### Text provided
>>

I did like it. This is a profile of Jake Fiennes. Yes, that family. Joseph is his twin brother, Ralph his oldest brother. There’s also Sophie, Martha and Magnus. There’s also a cousin who is a polar explorer.
But this piece wasn’t about a famous family. It was about Jake, a self-taught naturalist behind a movement in British environmental farming. Basically, he’s been restoring sterile, toxic farmland, rebuilding habitat for birds and critters, increasing crop output.
Some information in the article disturbed me. Seems there is a pretty powerful arm of the European Union, which Britain is leaving, called the Common Agricultural Policy (CAP). Basically, this consortium is responsible for “perverse incentives and environmental impact”. In other words, its practices, which are forced on Union members, have been responsible for the decimation of farmland birds. “More than half have disappeared in the past fifty years,” according to the 2019 “State of Nature” report issued by dozens of British nature organizations.
Where the conversation got interesting was when I mentioned that Brexit was actually providing a chance for British farming to re-prioritize land uses. I worried for the rest of Europe. What was the CAP doing to Germany, France, Estonia?
The husband, during his 4 years in Hessen, Germany on a US Army base, paid attention to what German farmers were doing, which was exactly what Jake Fiennes is doing on his experimental plots. When I mentioned the farming tactics that British farmers had to accept if they wanted CAP money—pesticides, insecticides, heavy machinery, destruction of hedgerows, filling wetlands—I was highly suspicious that German farmers were doing the same thing now.

<<

### Stored entries
>>

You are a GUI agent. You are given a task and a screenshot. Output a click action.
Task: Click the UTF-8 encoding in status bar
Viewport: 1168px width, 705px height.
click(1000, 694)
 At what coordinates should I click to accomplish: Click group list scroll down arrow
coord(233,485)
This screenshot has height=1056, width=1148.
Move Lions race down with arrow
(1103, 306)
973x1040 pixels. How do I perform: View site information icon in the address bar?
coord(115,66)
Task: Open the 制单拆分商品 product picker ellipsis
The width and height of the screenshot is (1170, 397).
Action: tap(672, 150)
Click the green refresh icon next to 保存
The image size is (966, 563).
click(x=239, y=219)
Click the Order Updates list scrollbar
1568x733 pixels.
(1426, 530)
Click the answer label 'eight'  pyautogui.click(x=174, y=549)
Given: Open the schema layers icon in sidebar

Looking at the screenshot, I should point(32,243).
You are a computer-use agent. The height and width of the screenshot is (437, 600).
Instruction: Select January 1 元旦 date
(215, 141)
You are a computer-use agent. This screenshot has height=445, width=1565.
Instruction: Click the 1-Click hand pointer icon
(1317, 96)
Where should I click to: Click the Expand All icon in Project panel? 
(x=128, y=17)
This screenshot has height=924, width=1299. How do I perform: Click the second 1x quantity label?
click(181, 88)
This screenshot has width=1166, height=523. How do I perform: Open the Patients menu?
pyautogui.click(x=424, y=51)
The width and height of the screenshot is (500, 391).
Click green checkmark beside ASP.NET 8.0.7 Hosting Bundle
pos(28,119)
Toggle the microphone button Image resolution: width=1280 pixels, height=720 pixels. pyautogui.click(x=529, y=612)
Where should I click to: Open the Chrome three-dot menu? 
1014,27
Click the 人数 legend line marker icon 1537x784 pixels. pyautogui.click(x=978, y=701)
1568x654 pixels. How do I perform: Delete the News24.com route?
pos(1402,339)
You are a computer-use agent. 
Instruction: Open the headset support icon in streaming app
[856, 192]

<<

### Prompt 1
Repeat verbatim the portion of the text on Jake Fiennes that begins at the words "Some information in" and stops after the words "British nature organizations.".
### Prompt 2
Carry the text on Jake Fiennes forward from its final sentence.

### Answer section 1
Some information in the article disturbed me. Seems there is a pretty powerful arm of the European Union, which Britain is leaving, called the Common Agricultural Policy (CAP). Basically, this consortium is responsible for “perverse incentives and environmental impact”. In other words, its practices, which are forced on Union members, have been responsible for the decimation of farmland birds. “More than half have disappeared in the past fifty years,” according to the 2019 “State of Nature” report issued by dozens of British nature organizations.

### Answer section 2
In the 1970’s, German land was farmed pretty much as it had been for centuries. That place is old! 50 years later, with multiple international corporations wielding power far greater than your basic 200-year-old government, and career bureaucrats eager to keep their comfy seats, I’m thinking European countries are seeing the same damage. CAP is inefficient, soaking up 70% of the EU budget, failing to provide an even playing field for new EU members, and rewarding big farms over smaller ones.
I really don’t know what the benefits of the European Union have been, except to make acquiring currency to travel in Europe a lot easier. But it seems that Britain was not alone in demanding reforms.
The husband was of the opinion that German farmers would have spurned CAP methods. Germany has yet not declared for the reformers or the anti-reformers, which includes France and Spain, among others.
I tried to point out that 50 years is a long time. No more rotary dial phones. No more VCRs. Things are probably different in Germany now. In the end, we agreed after much vigorous discussion, that DowDupont (US), Syngenta (Swiss), Bayer AG (German) BASF (German) were ultimately responsible for acceptance of heavy-handed agricultural techniques by government, and by farmers who want to stay in business. It’s interesting that Germany’s got two labs on this ticket.
This weekend is the Great Backyard Bird Count (GBBC). Today I saw a male varied thrush at my bird bath. I entered the data on my eBird phone app. There’s one bird saved.
Today’s blog accompaniment film: A Place in the Sun, 1951, Elizabeth Taylor, Montgomery Clift.